とりわけ開示可否の判断が難しいのは、裁判のように、こういうケースではこうなるという過去の事例が数多く積み重なって〝判例〞として定着していかないことがあります。
自治体によっては、情報開示請求の件数自体が少ないうえ、開示決定に対して不服を申し立てる審査請求をする例もめずらしかったりしますと、職員が場あたり的に対応するだけで、各組織内に判断基準が蓄積されていかないのが、ひとつの大きな原因になっていると思います」
逆にいえば、担当課の職員の情報公開制度についての理解が深まれば、結果は大きく変わってくるとして、伊藤氏は、2021年に自ら開示請求を行った東京都府中市の市民会館・中央図書館複合施設・ルミエール府中のPFI事業における情報開示の例を挙げる。
PFI(Private Finance Initiative)とは、施設の設計・建設から、維持管理・運営までを、特定の専門家集団(コンソーシアム)に一貫して任せる公共事業の新しい手法で、自治体が直接行うより安くて質の高い公共サービスが提供される利点があるとされる。
「2022年9月に15年の満期を迎えるルミエール府中のPFI事業は、2021年4月から2期目を担う事業者の公募がスタートする予定であることから、現事業の検証や導入可能性調査、運営支援業務委託者の選定など、その件にかかわる文書を一括して2020年11月に開示請求しました。
翌月、出てきた約700枚の文書の大半が一部非開示、つまり黒塗りになっていましたので、2021年1月に審査請求を行いましたところ、1カ月後、まだ審査会に諮る前に、市が一部開示決定の変更を通知してきまして、これまで黒塗りだった部分が一部開示となりました」
一部非開示となっても、そこで諦めずに、審査請求をして市の職員と一緒になって情報公開を拓いていくスタンスが必要なのだろう。
黒塗りで開示されたとしても、審査会に不服を申し立てることで、判定が覆ることは決してめずらしくないという。
伊藤氏は、開示結果に対する審査請求は、自治体の違法・不適切な支出に対して申し立てる住民監査請求よりもハードルが低く、市民に有利な結果が出やすいと指摘する。

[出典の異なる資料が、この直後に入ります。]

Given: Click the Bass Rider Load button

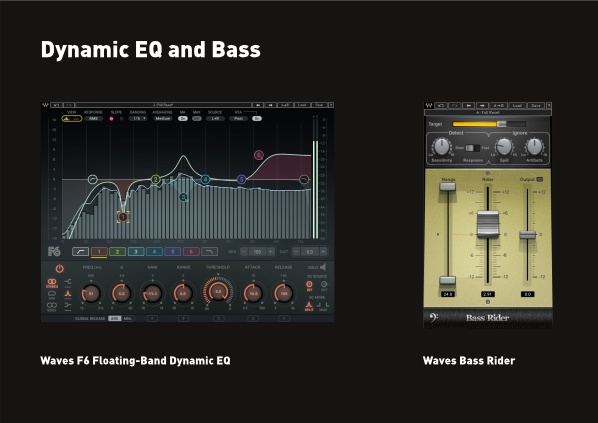Looking at the screenshot, I should [x=517, y=106].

「住民監査請求を審査する監査委員は、その半数は議員がなり、残り半数も役所のOBがなることが多いため、なかなか市長に不利な結論は出にくいのが実情です。その点、情報公開の審査請求のほうは、請求の内容を審議する審査会の委員は、弁護士などの有識者が何人か入っていますので、市長に忖度しておかしな結論が出るようなことはなく、わりと制度の趣旨に沿った結論が出やすい傾向があります」
ただし、和歌山市では、この審査請求ができるのは、市内在住・在勤者などに限定されている。そのため、筆者のケース(※2018年4月に筆者が行った「来年開業予定の市民図書館について、南海電鉄と話し合ったすべての文書」との開示申出)では、その〝本番〞にたどりつく門前でブロックされていて、それ以上は、どうあがいても前に進めなくなっていた。
市外在住者からの〝開示申出〞は受け付けるものの、それはあくまでも、条例に定めのない任意的な行為だ。そのため恩恵的な開示には応じるけれども、もし開示内容に不服があったとしても、審査請求はできないという建付けになっているわけだ。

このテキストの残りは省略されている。